§ **Texte à lire**
========
Alors que la France et le Royaume-Uni découvrent avec horreur que des personnes normales peuvent être subitement transformées en égorgeurs, Thierry Meyssan revient sur ce phénomène qu’il n’a cessé de dénoncer depuis 13 ans : certains jihadistes ne sont ni des takfiristes, ni des mercenaires, mais ont été conditionnés pour devenir des assassins.
Les dirigeants européens semblent soudain pris d’effroi à la découverte du nombre de jihadiste qu’ils ont produits dans leur propre pays et à la vue des crimes qu’ils commettent. Cependant, au Royaume-Uni et en France, des voix s’élèvent pour comprendre comment des personnes appréciées par leur entourage ont pu, parfois subitement, partir en Syrie ou en Irak et s’y muer en égorgeurs. Ils parlent de « manipulations mentales », sans aller toutefois au bout de leur raisonnement : car si les jihadistes européens actuels ont pu être manipulés, alors certains autres jihadistes, au cours des 13 dernières années l’ont peut-être été également et nous devons réviser toutes nos certitudes sur ce qui a précédé.
Avant de revenir sur cette question qui modifie profondément l’appréhension que les Européens ont pu avoir de la « guerre au terrorisme », je voudrais revenir sur l’hypocrisie des leaders européens qui feignent de découvrir aujourd’hui des crimes qu’ils ont longtemps consciemment soutenus et financés.
Le soutien de François Hollande aux décapitations
On ne peut comprendre l’inefficacité des dirigeants européens face à l’enrôlement de terroristes parmi leurs concitoyens sans s’interroger sur leurs responsabilités personnelles.
========
§ **Données fournies**
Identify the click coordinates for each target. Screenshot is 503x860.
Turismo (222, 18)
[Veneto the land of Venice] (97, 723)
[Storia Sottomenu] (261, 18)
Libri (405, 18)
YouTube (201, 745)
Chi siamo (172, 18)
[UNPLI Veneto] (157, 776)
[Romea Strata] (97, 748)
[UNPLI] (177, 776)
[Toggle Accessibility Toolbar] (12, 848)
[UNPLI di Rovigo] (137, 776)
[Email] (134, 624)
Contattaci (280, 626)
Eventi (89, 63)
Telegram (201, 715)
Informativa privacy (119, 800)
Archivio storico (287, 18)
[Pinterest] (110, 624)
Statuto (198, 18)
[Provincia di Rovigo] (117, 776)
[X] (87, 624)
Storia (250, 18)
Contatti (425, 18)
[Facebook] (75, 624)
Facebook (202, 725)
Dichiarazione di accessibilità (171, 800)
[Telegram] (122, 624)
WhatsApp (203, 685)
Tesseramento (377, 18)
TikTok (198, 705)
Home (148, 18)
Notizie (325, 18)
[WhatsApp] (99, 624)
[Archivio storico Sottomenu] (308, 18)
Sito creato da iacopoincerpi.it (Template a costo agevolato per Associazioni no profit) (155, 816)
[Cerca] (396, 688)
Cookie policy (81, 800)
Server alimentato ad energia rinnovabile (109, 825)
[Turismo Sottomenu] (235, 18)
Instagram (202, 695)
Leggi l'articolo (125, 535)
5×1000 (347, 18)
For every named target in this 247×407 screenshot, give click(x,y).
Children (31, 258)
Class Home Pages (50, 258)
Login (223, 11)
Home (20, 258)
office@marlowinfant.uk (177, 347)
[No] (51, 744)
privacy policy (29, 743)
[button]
========
§ **Consignes**
• a. Reproduisez fidèlement le passage du texte sur les jihadistes européens qui va de « Avant de revenir » jusqu'à « leurs responsabilités personnelles. » inclus.
• b. Dans le texte sur les jihadistes européens, condensez en liste le paragraphe qui commence par « Les dirigeants européens semblent soudain » sans en perdre les faits principaux.
• c. Reprenez la rédaction du texte sur les jihadistes européens là où il s'arrête.

§ **Réponses par consigne**
• a.
Avant de revenir sur cette question qui modifie profondément l’appréhension que les Européens ont pu avoir de la « guerre au terrorisme », je voudrais revenir sur l’hypocrisie des leaders européens qui feignent de découvrir aujourd’hui des crimes qu’ils ont longtemps consciemment soutenus et financés.
Le soutien de François Hollande aux décapitations
On ne peut comprendre l’inefficacité des dirigeants européens face à l’enrôlement de terroristes parmi leurs concitoyens sans s’interroger sur leurs responsabilités personnelles.

• b.
- Les dirigeants européens paraissent soudain effrayés par le nombre de jihadistes produits dans leur propre pays et par les crimes qu'ils commettent.
- Au Royaume-Uni et en France, des voix cherchent à comprendre comment des personnes appréciées de leur entourage ont pu, parfois subitement, partir en Syrie ou en Irak et y devenir des égorgeurs.
- Ces voix parlent de « manipulations mentales », sans aller au bout de leur raisonnement.
- Si les jihadistes européens actuels ont pu être manipulés, d'autres l'ont peut-être été aussi au cours des 13 dernières années, ce qui obligerait à réviser toutes nos certitudes sur ce qui a précédé.

• c.
Les décapitations ne sont pas un phénomène nouveau. Elles sont au contraire une pratique qui a débuté occasionnellement en Irak, en 2003, durant l’occupation états-unienne, et s’est répandue à l’occasion des guerres contre la Jamahiriya arabe libyenne et contre la République arabe syrienne.
Le « Printemps arabe » libyen a débuté par une manifestation à Benghazi le soir du 16 février 2011 et, en même temps, de manière coordonnée, par l’attaque des casernes Hussein Al-Jwaifi et Shahaat, et de la base aérienne Al-Abrag par des membres du Groupe islamique combattant en Libye (GICL), c’est-à-dire d’Al-Qaïda en Libye. Au matin du 17 février, les jihadistes ont attaqué des casernes à Zawiya et Misruta, et des hôtels de police à Zwara, Sabratha, Ajdabiya, Derna et Zentan. Dans plusieurs cas, il est attesté que les émeutiers ont pendu des soldats et qu’ils en ont décapités.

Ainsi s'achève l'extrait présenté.